Racismo histórico: uma análise sob a perspectiva do poder weberiano

Na obra “Racismo estrutural”, o autor Silvio Almeida afirma: “Por trás da raça sempre há contingência, conflito, poder e decisão”. Apesar de Almeida ser um intelectual contemporâneo, suas ideias podem se relacionar com a teoria de Max Weber, sociólogo do século XIX, que em sua teoria procurou explicar o conceito de poder. Ainda que as ideias de ambos autores tenham sido produzidas em contextos históricos distintos, a análise do racismo histórico sob a perspectiva de Weber pode ser muito rica, pois ele confere significados a ferramentas sociais e políticas que são ainda hoje aplicáveis à sociedade, de modo a esclarecer aspectos do seu funcionamento e das problemáticas que permeiam a convivência no corpo social. 

Em sua teoria, Max Weber constitui o poder como a imposição de uma vontade (dominante) sobre outra, mesmo que haja resistências. Ou seja, para ele, o poder é construído através da disputa, a qual é permeada pela raça durante toda a história e nos mais diversos contextos.

Tomando por exemplo a colonização, observa-se que a dominação ocidental sobre populações nativas foi construída a partir do poder, ou seja, através da imposição de uma cultura determinada (branca, europeia, elitizada) para benefício econômico do colonizador. Conforme Almeida explica em seu livro, nessa relação, o racismo também estava presente, visto que forneceu a base necessária para o exercício do poder do colonizador, através de distinções filosófica-antropológicas formuladas pela cultura dominante, como a oposição entre civilizado e selvagem. Em síntese, o racismo foi utilizado como justificativa para a exploração dos nativos nas colônias. 

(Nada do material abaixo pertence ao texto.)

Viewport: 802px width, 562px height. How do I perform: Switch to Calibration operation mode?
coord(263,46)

Explorando de maneira mais profunda as ideias de Weber, verifica-se que, para o sociólogo, o poder trata-se da dominação legítima, mas não absoluta sobre o outro, de modo a influenciar sua ação social. O racismo reside justamente nessa influência, pois infiltra-se de tal modo na sociedade que consegue moldar a ação e o pensamento coletivos durante séculos, formando assim, suas ramificações. A estrutura da sociedade torna-se, portanto, “viabilizadora” do racismo, e não “restritora”, ao permitir que atos racistas se repitam e criem um padrão.

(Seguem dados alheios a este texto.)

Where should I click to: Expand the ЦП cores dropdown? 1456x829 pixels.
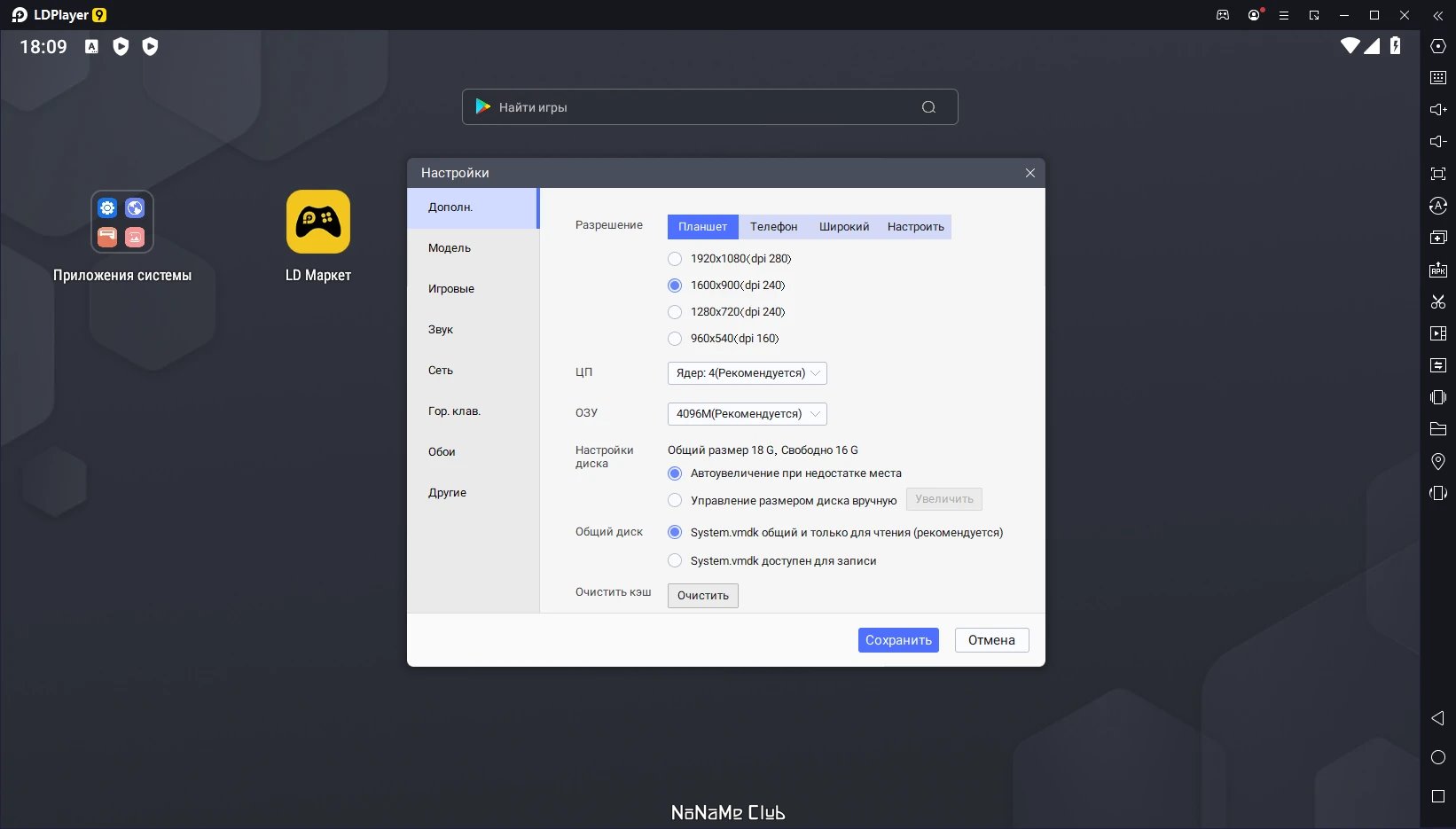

Para Silvio Almeida, o poder e a dominação não só influenciaram o coletivo, mas mais que isso, tornaram-se “fundamentos irremovíveis da sociedade contemporânea”, através do “ciclo de morte e destruição do colonialismo e da escravidão”. Estratégias racistas, como a desumanização, corroboraram para a legitimação do poder exercido. 

No entanto, em meio à análise do racismo histórico, é importante destacar os perigos de se encarar a problemática estudada como algo superado, pois o mesmo poder discriminatório de séculos atrás permanece, ainda que modificado e adaptado, nos tempos atuais. O racismo é renovado por meio de outras formas de opressão, como o chamado racismo cultural que, segundo Frantz Fanon, é o processo discriminatório construído com base em registros étnico-culturais (nacionalidade, idioma, costumes). Tal processo inevitavelmente se liga à ideia de poder, pois o racismo cultural é construído a partir da determinação de quais são as etnias e culturas consideradas superiores pelo poder dominante.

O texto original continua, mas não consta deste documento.